Ever since I was 16 I thought I would die at 40. That's when I would get sick with Huntingtons Disease and that's when my life would end. I pretty much had my life planned out for this. I would have my kids young so that I was around to parent them. I would get them to an age that they could be independent and not need me and then there was a very good chance (like a flip of a coin chance) that I would get sick and die. 40 was the end.
I knew I could get the test for HD when I turned 18, however I didn't want to do that. I was young and wanted to choose life. Testing felt like giving up hope, as I knew what the result would be. I wanted to have my kids and live my life to the fullest, knowing there was a very good chance it was going to be cut short.
There was a lot of judgement around this decision when I chose to have children. There are a lot of strong opinions and stigma surrounding passing on a destructive gene like HD. Historically they wanted to use eugenics to stop us from breeding. That was the answer to this illness. Stop families reproducing. Hence the ongoing shame so many families feel talking about this disease.
However I felt that if I could give my kids 40 years of life that was a gift. Right or wrong that's the logic I went with to allow me the freedom to have my kids and be a mum. I was 16 when I had my first baby (which wasn't so planned!) but at 21 I planned my next 3 kids and my family.

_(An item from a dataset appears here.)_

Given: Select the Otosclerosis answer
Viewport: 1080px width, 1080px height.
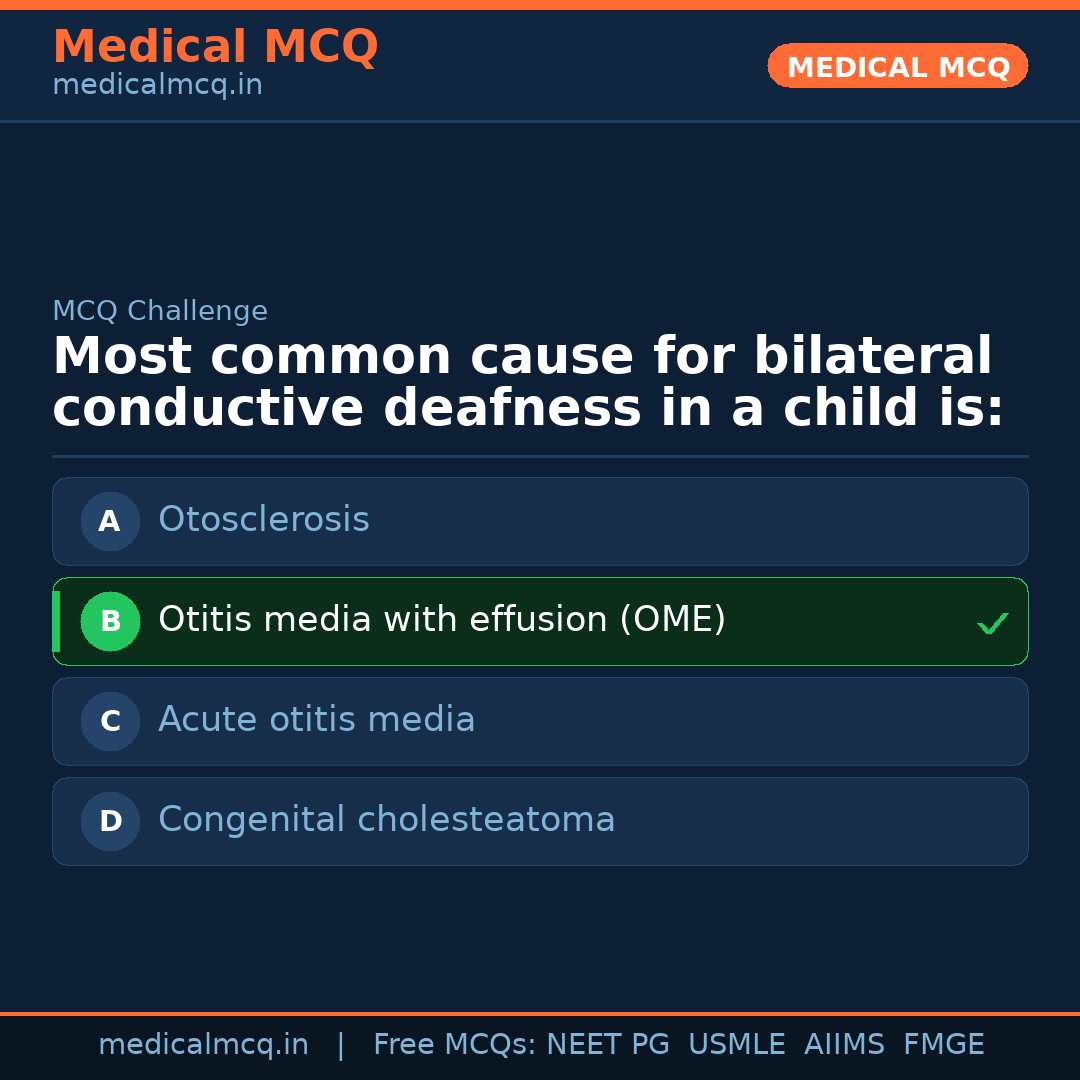Looking at the screenshot, I should pyautogui.click(x=264, y=520).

I saw a genetic counsellor when I fell pregnant with my second child at 20. The counsellor gave me the option to get tested for the HD gene and abort the baby if it had the gene. There was no way I was doing that at this stage of my life. I just wanted my family and my kids. I wanted to squeeze as much as I could into my short life. So I had 4 kids not knowing if I carried the gene, and not knowing if I may be passing it on. My husband and I bravely faced a future of not knowing whether I would be around or not.
Over the years though as my kids got older and they witnessed my mum getting very sick, they started asking a lot of questions. A little voice in me was really starting to worry. What if I had passed this onto them. How on earth would I cope with that guilt. How on earth would I cope with them watching me get sick. There was no way in hell they were ever looking after me like I looked after my mum.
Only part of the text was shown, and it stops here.